Actually I haven't noticed any problems of any kind with it, other than a couple of my books that aren't set up so that I can go to the next chapter by moving the 5-way to the right. But that isn't my Kindle's fault. I have been dealing with this by bookmarking the first page of each chapter, since I like to go back and re-read certain chapters sometimes.


----------



## dano2112 (May 12, 2010)

Howdy, everyone.

I've got a K2 that I received as a Christmas gift a few months ago.  About a month ago, I noticed trouble with the Back button but I didn't think too much about it.  As others stated, I first noticed it when using the Dictionary.  Instead of being able to go Back to where I left off, I had to use the Home button instead and then click on the book again.  This morning, I was trying to browse in the Kindle Store and the same thing happened.  Once I selected an item to read its description, I could not go Back to the previous screen.  I had to close out of the Store completely and then re-enter it.  Très annoying!

So, a quick search using the Goog led me here and the rest is history.  I turned the K2 off completely (no sleep mode) and then held the power switch over to the right about 45 seconds.  Then I flipped the switch quickly to turn it on normally.  I saw the initial Kindle screen with the progress bar on the bottom and once it completely booted, the Back button was "back" in action!
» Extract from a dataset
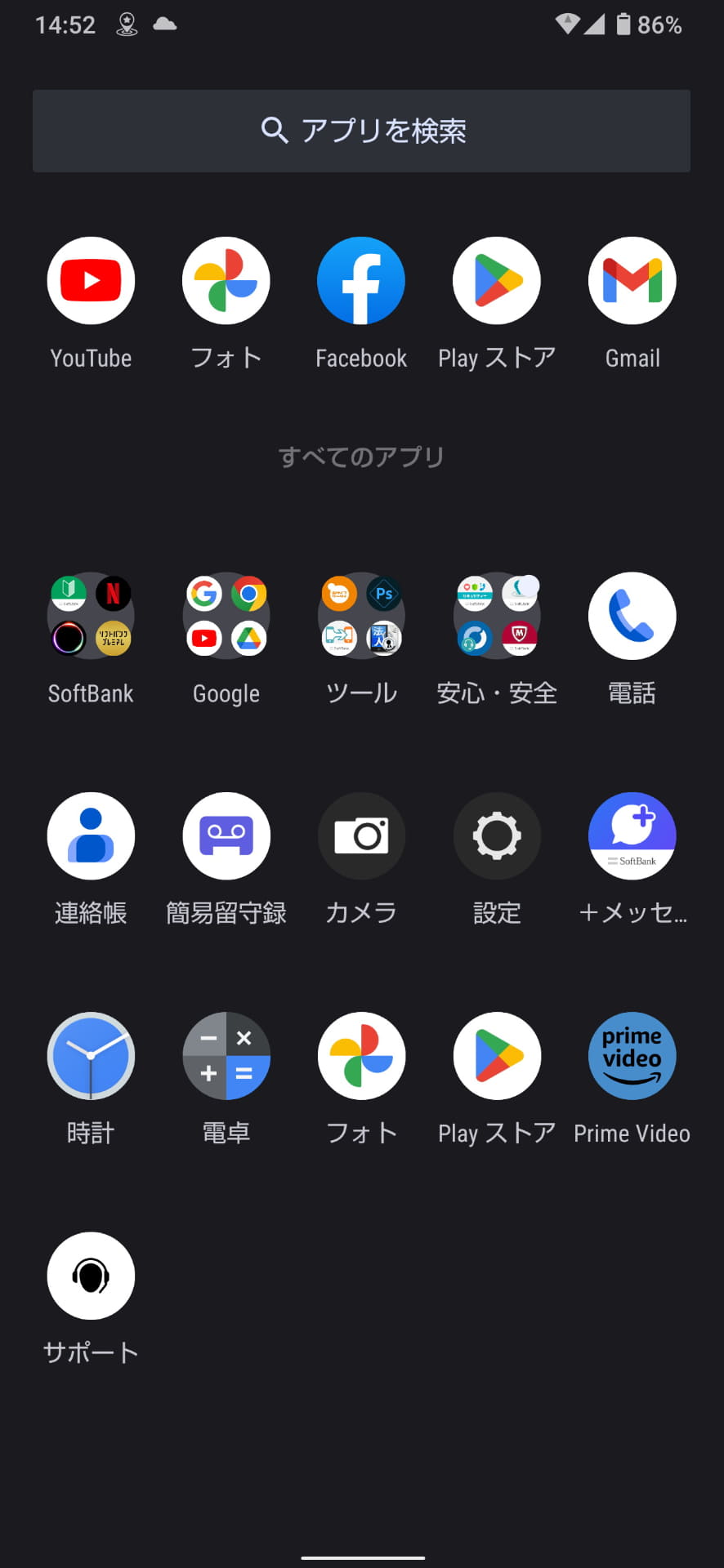Launch the 簡易留守録 voicemail app
Screen dimensions: 724x1568
coord(226,835)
Thanks to others for this tip!
Dan


----------



## JCinnamon (Jun 24, 2010)

Hi everybody.  I'm new to Kindle Boards because I have a new Kindle.  But I'm also having that Back Button issue.  First time it reared it's ugly head I called Kindle CS and they talked me through the Menu -> Settings -> Menu -> Restart fix.  So now I know how to fix the problem when it happens, but how do I keep it from happening?  It's pretty annoying.


----------



## MAGreen (Jan 5, 2009)

If it keeps happening, then I would call Kindle CS again and ask to have it replaced.


----------



## pidgeon92 (Oct 27, 2008)

It's a computer of sorts. Sometimes it just needs rebooting. Nothing you can do to prevent it.


----------